Perlu Biaya Sekolah Anaknya
Di rumah ini ada ruang tempat praktik pijat Sugianto. Kali ini ruang itu tampak kosong. “Hampir dua pekan ini tidak ada lagi pelanggan datang kemari,” cerita Sugianto. ”Juga gak ada panggilan memijat.”
Kalau pun ada panggilan, sambung dia, terpaksa ditolaknya karena seruan pemerintah untuk tinggal di rumah dan social distancing. Menjaga jarak dengan orang lain.

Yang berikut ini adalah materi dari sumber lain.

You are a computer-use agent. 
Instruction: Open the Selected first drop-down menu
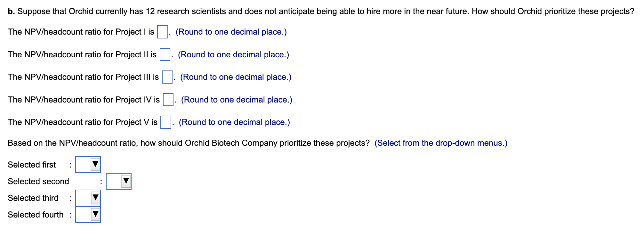[88, 165]
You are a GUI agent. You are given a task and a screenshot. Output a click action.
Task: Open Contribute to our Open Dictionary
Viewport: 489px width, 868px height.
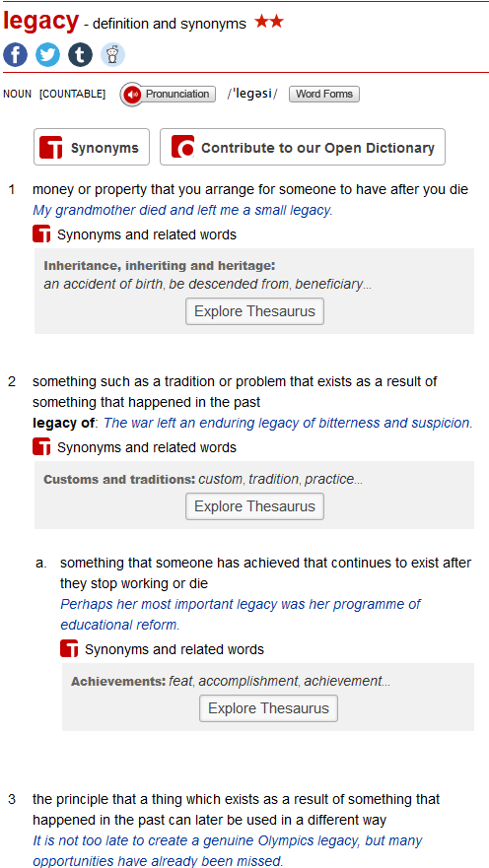pyautogui.click(x=303, y=147)
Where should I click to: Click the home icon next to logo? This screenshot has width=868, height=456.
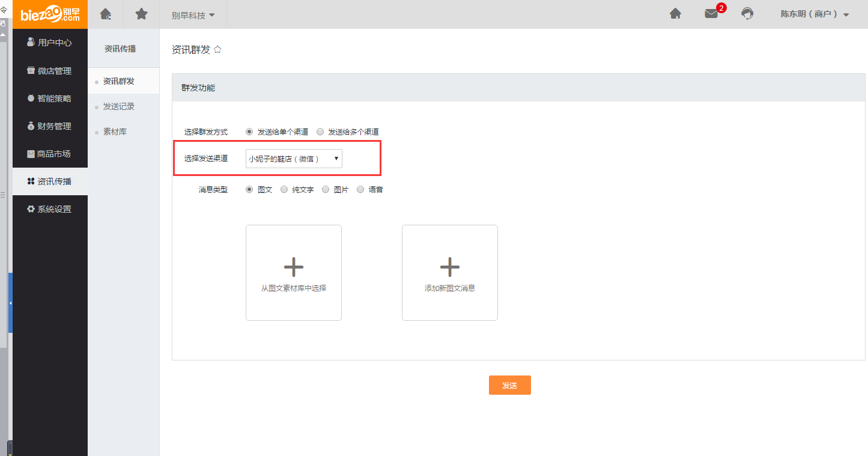[x=106, y=14]
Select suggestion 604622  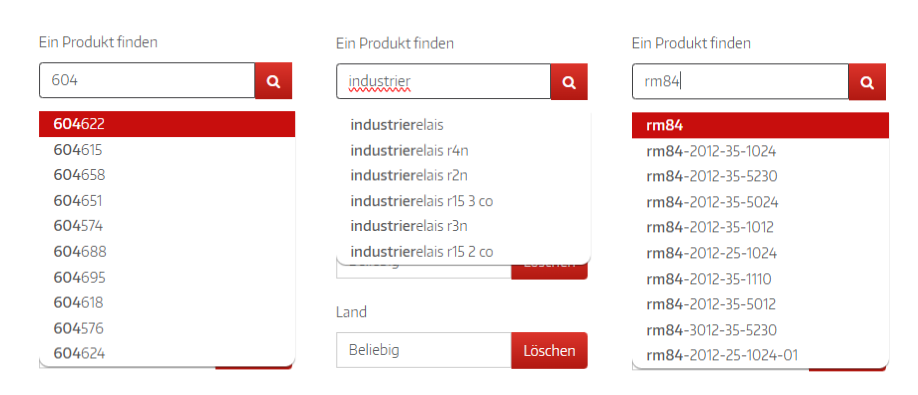coord(167,124)
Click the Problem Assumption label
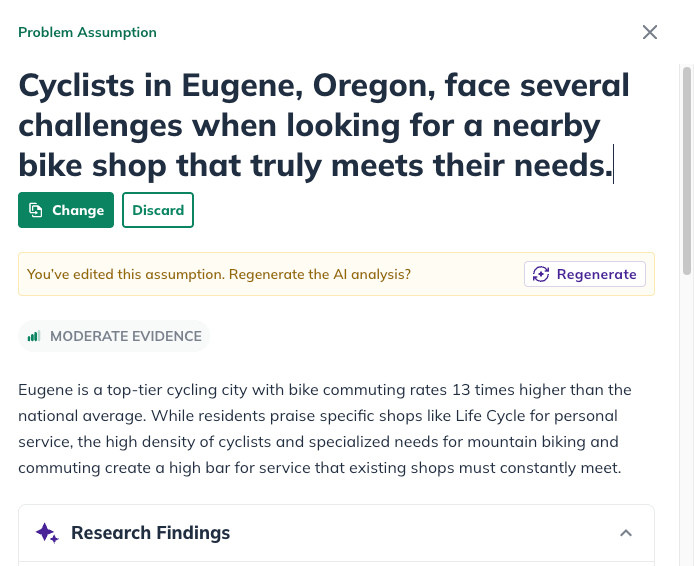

Selain bingung dengan biaya makan sehari-hari, Sugianto juga memikirkan biaya untuk anak keduanya, Nidzam Hafidz Azzaki, yang juga tunanetra. Pertengahan tahun, anak ini selesai sekolah di TK Aisyiyah Bustanul Athfal Ngadirjan dan harus daftar ke SD Luar Biasa (SDLB) Punung.
Kakaknya, Meilika Aulia Pratiwi, yang juga tuna netra dan sekolah di SMP Luar Biasa (SMPLB) Pacitan terpaksa berhenti sebab terbatas biaya. Meilika akan dipindahkan ke SMPLB Punung yang dekat rumah agar irit biaya transportasi. “Tahun ajaran baru nanti, adiknya biar bareng kakaknya di satu sekolah di Punung, yang lebih dekat dari sini,” jelas Sugianto.
Dia berharap wabah Corona ini segera berakhir sehingga ekonomi keluarganya pulih lagi. Anak-anaknya segera dapat sekolah kembali dan dia bisa melayani pelanggan. (*)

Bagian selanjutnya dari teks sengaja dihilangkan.